The real problem with mass drivers is the enormous g-forces required for them to work. There's just no feasible way to ever man-rate them on Earth, unless we manage to build a space elevator and run an acceleration rail along it.

Mass drivers will primarily be of use to deliver materials that are very resistant to high (200, 2000, even 20000 g's) accelerations. Meaning, stuff that doesn't have any appreciable internal structure to break. You could use mass drivers to deliver water, gas, raw metals to orbit. People? Never. Anything with a fine structure, such as electronics? Unlikely, but perhaps possible with durable enough components.

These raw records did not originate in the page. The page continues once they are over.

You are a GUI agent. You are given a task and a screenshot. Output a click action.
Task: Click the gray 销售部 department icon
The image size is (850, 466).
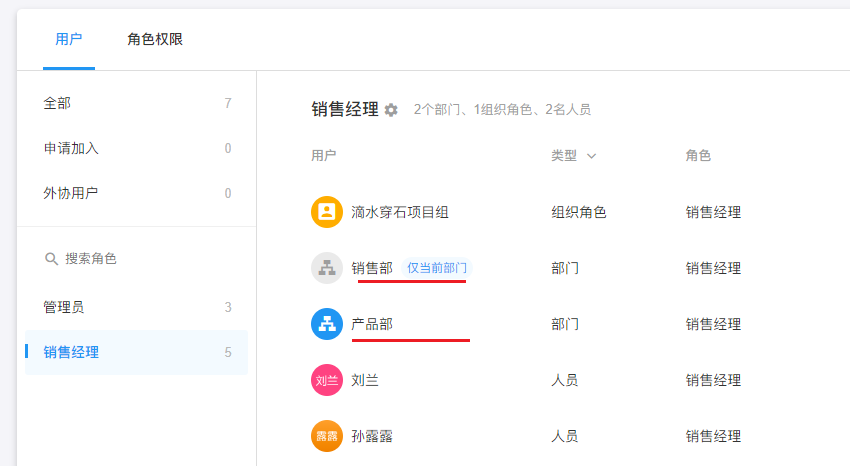(x=327, y=268)
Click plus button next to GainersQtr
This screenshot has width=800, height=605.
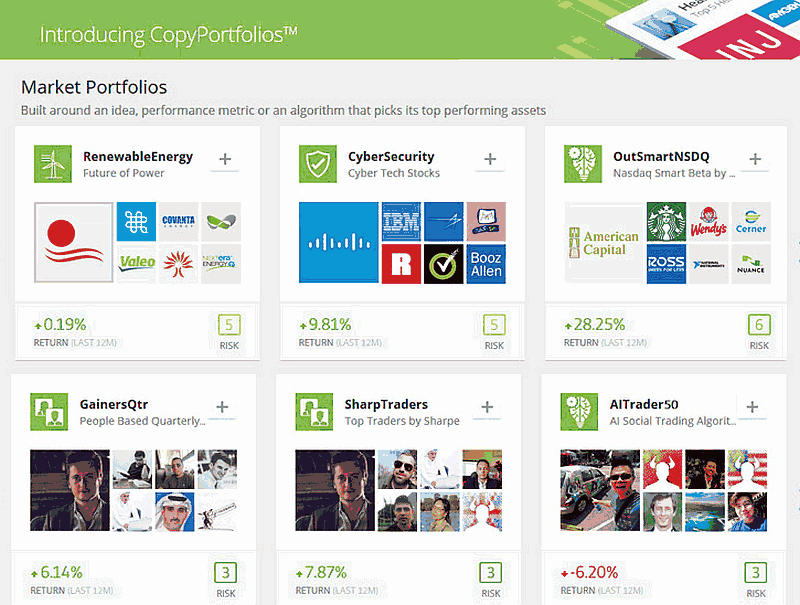[x=221, y=407]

cIclops · 2007-11-28 08:19:48

The problem with a mass driver isn't really the air friction. You'll puncture through the thick part of the atmosphere so damn fast you won't really have time to heat up. At escape velocity you'll hit the stratosphere in a second and the mesosphere in less than 5 seconds. T+8 seconds you'll be out of the mesosphere and out of the danger zone. So if the heat shields can hold out for a mere 8 seconds, you're golden.

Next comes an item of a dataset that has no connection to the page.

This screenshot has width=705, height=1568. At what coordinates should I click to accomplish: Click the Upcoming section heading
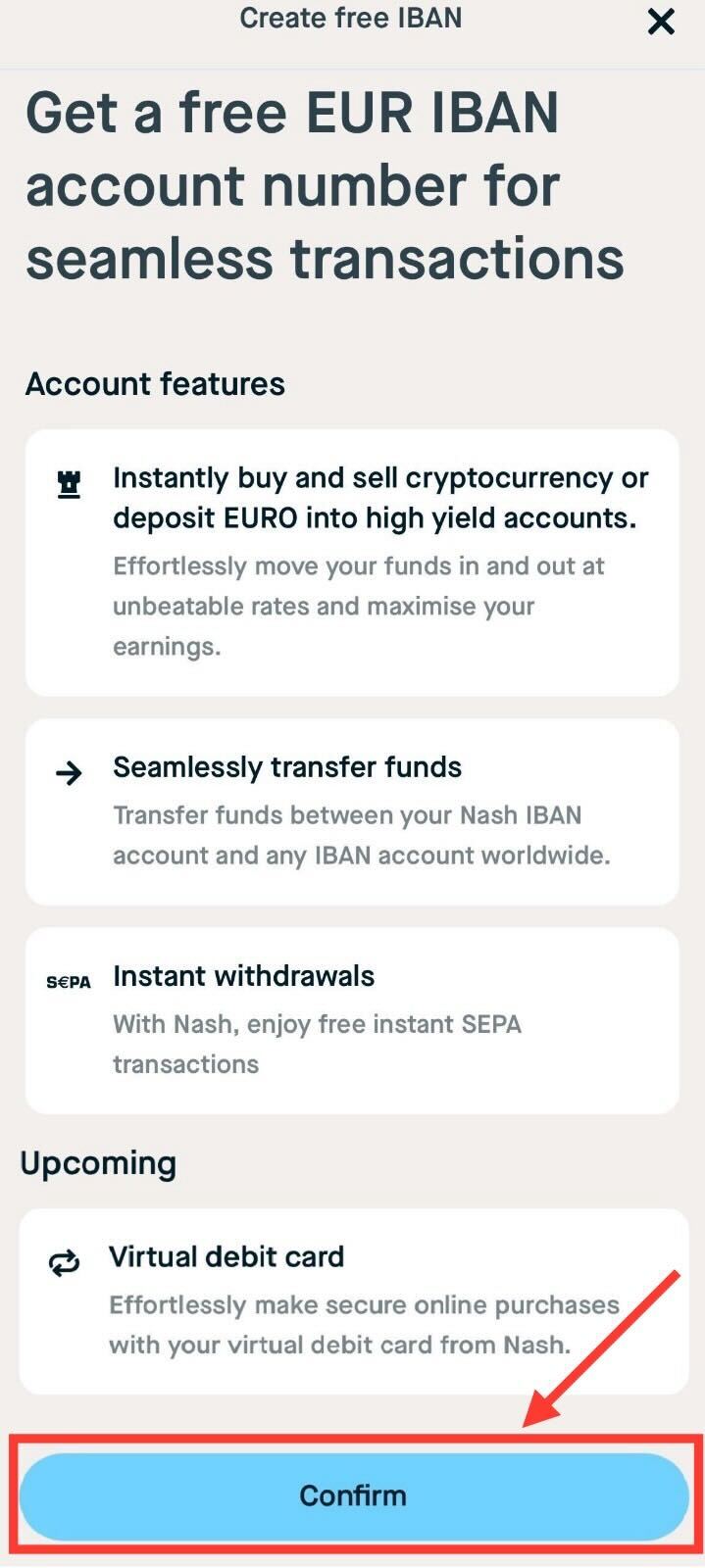coord(98,1163)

AFAIK air friction IS the problem. To retain an escape velocity of 11 km/sec or even an orbital velocity of 8 km/sec after passing through the atmosphere, a body initially requires far more energy and therefore speed. At these ridiculous hypersonic speeds every known material flashes into plasma. Chunks of rock or ice could survive after ablating their surface and exploding into many pieces. These pieces would have a wide range of trajectories, this would be extremely wasteful of energy and quite spectacular

Antius · 2007-11-28 09:03:54

The problem with a mass driver isn't really the air friction. You'll puncture through the thick part of the atmosphere so damn fast you won't really have time to heat up. At escape velocity you'll hit the stratosphere in a second and the mesosphere in less than 5 seconds. T+8 seconds you'll be out of the mesosphere and out of the danger zone. So if the heat shields can hold out for a mere 8 seconds, you're golden.
AFAIK air friction IS the problem. To retain an escape velocity of 11 km/sec or even an orbital velocity of 8 km/sec after passing through the atmosphere, a body initially requires far more energy and therefore speed. At these ridiculous hypersonic speeds every known material flashes into plasma. Chunks of rock or ice could survive after ablating their surface and exploding into many pieces. These pieces would have a wide range of trajectories, this would be extremely wasteful of energy and quite spectacular

Any object launched in this way would clearly need to be mechanically strong and protected from the heat by a thick ablative lining.

As samy pointed out, the mass driver is only likley to be useful in launching payloads that do not have fragile internal structures; ie, bulk materials such as carbon, water and metals.

A mass driver would be a potentially cheap(er) way of launching basic commodities into space that could not be derived from Lunar materials. It is likley to be useful in the early yeras of space manufacturing, before asteroid mining is developed on a significant scale.

cIclops · 2007-11-28 09:49:31

Yes everything would have to be encapsulated in a thick ablative coating. Then the problem is to accelerate these packages to absurd velocities (20 km/sec or higher) without destroying the launching device. Furthermore, gathering these packages in orbit would require a collector with propulsion.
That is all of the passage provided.